The prior describes before we look at the data, what are our beliefs of the parameters θ? This part can feel a bit strange, because it can feel like you're injecting some subjectivity into your analysis. You can get different results if you make different choices for the priors. How do you choose good values for your priors?

You might think to take a look at the distribution of any historic data, and use that distribution to give you a prior distribution for your parameters. Say for example you calculate the first statistical moment (the mean) and the second statistical moment (the variance). Why not use that for your prior? This is where the terminology *moment matching priors* comes from.

Informative priors seem to be recommended against.

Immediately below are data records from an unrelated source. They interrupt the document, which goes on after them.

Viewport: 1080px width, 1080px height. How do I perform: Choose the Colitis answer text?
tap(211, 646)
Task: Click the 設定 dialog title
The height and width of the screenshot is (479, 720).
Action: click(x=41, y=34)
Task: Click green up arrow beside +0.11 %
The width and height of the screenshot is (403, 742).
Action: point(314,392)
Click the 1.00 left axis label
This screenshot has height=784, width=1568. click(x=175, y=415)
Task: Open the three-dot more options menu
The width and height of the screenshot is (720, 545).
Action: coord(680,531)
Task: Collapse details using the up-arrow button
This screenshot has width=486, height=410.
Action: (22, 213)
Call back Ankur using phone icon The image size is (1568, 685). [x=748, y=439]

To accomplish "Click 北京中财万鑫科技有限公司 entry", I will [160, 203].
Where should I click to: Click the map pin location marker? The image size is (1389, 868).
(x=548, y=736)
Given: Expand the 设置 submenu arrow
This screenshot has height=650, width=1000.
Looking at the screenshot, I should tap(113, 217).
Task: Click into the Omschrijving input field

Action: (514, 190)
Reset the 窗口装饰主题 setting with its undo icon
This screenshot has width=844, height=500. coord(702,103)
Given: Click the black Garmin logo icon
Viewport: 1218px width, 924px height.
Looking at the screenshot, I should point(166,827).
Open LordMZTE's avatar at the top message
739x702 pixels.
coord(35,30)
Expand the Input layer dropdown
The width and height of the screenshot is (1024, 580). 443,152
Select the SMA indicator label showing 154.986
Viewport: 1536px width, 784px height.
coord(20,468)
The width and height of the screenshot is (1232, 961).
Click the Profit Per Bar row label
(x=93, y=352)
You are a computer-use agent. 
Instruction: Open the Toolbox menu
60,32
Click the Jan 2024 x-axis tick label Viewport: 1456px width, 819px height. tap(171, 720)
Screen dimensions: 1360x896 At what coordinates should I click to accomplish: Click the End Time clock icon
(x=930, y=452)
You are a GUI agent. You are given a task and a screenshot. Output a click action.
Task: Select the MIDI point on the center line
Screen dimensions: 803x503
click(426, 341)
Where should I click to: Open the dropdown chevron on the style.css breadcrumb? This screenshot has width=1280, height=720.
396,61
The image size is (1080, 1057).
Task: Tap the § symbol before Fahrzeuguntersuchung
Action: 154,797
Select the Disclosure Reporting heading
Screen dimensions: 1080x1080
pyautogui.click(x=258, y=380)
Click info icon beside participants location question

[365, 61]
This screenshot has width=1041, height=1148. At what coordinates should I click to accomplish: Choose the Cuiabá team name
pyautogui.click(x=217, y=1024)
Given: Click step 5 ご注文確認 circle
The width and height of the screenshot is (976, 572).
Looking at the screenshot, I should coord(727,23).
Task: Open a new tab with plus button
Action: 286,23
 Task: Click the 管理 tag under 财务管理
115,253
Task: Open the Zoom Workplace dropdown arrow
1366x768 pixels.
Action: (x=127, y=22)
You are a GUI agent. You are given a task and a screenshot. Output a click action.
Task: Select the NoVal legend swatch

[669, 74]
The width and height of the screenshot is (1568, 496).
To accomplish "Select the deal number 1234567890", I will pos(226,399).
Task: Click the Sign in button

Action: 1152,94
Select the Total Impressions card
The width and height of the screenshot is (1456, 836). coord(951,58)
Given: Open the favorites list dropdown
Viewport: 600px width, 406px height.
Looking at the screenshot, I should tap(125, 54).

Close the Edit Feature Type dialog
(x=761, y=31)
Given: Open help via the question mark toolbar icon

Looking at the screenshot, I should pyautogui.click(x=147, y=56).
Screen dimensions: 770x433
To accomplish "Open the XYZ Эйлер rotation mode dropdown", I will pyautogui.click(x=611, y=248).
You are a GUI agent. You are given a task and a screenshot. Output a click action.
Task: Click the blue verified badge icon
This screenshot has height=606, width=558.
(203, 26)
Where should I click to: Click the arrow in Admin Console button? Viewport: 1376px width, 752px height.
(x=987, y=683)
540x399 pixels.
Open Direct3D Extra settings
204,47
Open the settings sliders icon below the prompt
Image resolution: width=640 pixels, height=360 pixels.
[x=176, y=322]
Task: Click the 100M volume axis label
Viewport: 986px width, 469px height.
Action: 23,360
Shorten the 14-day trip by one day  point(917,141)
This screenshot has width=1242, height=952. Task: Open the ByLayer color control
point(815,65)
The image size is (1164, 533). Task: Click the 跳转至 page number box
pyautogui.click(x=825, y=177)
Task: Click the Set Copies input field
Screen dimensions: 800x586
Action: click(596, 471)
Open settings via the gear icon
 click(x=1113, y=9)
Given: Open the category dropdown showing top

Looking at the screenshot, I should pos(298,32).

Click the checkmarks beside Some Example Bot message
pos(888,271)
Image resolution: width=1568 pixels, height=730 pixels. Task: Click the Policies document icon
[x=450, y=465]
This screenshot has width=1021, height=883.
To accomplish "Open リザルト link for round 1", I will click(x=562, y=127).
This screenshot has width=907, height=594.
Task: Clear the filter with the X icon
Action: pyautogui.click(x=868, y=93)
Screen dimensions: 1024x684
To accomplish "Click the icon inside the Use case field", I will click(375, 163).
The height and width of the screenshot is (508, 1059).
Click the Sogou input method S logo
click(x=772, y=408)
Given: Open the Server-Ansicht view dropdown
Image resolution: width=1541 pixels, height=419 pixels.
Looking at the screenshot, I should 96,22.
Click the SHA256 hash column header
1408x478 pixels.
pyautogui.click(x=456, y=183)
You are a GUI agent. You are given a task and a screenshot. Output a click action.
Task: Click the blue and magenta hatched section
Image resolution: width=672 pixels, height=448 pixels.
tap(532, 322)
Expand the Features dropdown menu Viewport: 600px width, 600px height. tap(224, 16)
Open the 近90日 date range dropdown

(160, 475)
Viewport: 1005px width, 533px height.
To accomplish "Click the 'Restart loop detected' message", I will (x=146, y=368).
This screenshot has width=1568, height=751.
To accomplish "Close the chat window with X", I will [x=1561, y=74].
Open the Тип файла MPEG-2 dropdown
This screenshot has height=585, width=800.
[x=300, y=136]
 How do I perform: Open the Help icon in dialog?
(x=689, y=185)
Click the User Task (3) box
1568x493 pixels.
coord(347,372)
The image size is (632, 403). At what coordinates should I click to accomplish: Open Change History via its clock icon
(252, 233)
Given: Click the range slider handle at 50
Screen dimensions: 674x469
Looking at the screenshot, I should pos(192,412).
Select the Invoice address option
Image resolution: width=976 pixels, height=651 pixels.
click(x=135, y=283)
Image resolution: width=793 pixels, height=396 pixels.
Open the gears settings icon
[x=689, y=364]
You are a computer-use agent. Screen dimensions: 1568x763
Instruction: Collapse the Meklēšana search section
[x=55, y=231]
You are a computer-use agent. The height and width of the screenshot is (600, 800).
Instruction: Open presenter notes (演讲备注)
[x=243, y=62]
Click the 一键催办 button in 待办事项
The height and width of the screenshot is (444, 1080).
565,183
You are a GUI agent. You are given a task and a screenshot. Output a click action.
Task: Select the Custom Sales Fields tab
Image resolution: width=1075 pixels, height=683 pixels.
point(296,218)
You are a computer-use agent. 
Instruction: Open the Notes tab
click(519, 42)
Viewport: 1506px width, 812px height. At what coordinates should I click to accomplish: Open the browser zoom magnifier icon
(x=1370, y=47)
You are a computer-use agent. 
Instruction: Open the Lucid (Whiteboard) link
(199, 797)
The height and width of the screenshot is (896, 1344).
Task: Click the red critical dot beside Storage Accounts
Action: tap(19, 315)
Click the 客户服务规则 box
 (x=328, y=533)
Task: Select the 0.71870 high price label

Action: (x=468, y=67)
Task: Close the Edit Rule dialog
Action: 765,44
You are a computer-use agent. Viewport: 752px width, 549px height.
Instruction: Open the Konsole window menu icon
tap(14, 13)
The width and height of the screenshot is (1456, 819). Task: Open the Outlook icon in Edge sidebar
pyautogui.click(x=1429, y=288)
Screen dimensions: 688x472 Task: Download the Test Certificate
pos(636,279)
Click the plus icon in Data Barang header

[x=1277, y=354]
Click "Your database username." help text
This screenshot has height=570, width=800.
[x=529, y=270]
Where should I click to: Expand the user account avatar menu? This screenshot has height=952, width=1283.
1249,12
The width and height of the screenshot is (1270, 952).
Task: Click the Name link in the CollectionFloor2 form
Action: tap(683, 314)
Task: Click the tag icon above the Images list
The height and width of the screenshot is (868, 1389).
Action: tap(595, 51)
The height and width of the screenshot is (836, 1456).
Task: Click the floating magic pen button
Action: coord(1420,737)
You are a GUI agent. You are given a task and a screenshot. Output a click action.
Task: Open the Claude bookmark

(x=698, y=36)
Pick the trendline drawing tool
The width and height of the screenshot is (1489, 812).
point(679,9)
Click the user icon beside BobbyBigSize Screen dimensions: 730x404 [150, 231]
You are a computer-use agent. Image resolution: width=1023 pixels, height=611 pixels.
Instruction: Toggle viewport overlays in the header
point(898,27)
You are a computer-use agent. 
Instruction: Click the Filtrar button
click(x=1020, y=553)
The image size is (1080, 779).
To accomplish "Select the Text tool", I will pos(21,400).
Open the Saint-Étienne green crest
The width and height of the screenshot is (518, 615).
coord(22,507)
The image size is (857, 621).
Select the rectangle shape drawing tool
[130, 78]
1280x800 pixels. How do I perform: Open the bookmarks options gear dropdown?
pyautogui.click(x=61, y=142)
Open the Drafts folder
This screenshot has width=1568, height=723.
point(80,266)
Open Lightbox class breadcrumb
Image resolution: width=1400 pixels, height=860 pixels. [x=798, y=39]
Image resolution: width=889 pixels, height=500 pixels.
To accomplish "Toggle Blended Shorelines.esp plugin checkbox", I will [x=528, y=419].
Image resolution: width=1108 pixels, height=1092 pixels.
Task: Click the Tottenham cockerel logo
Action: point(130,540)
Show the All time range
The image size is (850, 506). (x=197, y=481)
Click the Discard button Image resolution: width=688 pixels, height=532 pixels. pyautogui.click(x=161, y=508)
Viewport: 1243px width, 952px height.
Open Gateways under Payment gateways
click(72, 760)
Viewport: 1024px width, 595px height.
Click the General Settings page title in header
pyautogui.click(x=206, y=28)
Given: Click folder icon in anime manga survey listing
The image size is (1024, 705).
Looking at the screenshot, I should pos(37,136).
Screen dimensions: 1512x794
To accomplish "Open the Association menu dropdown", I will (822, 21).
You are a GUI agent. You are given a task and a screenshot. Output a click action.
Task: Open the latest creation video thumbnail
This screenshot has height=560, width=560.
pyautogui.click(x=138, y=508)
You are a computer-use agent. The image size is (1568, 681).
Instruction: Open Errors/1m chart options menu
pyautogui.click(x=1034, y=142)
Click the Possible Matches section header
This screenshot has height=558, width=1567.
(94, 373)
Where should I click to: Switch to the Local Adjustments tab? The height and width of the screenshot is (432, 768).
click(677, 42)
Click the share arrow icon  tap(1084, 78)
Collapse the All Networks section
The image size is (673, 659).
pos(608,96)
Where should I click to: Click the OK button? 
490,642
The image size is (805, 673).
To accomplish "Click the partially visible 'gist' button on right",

There is a risk that a tight prior distribution will dominate the posterior inferences that you make.

Some people talk about eliciting priors, where you talk to a lot of independent experts, or doing a literature review to get a range of values you can use for the prior. Here the priors are informative because they provide numeric information to the results, but these seem to be more acceptable because there is less room for bias. If you are using informative priors, then you have to be very explicit about having done it.

The STAN wiki and Andrew Gelman's blog talk about a concept called *weakly informative priors*. The idea is that you flatten the informative prior distribution and make it less constraining. You still get some regularisation because you tell the model where the less likely values are, but you lower the risk of ruling out parts of the parameter space which should be explored.

There are techniques that you can use to create prior distributions that contain no information in them. For example the Jefferys prior. These seem to be tricky to use in real world analysis, and don't give any real benefit other than making you feel better.

One bit of clear advice I've picked up is that you should be very careful when picking a probability distribution that has zero at any point. What you are saying with a prior that has zero values is that those values are impossible, and will never come through in the posterior distribution.

The example where you see this most often is when using the constrained uniform prior. Say you want to describe the average lifespan of a human, it is very tempting to use a uniform prior constrained between 0-100 for example. This makes you feel better because you think that it is less informative than for example a normal distribution, but what it does is guarantee that you'll never explore the space above 100. This is bad and shouldn't be done.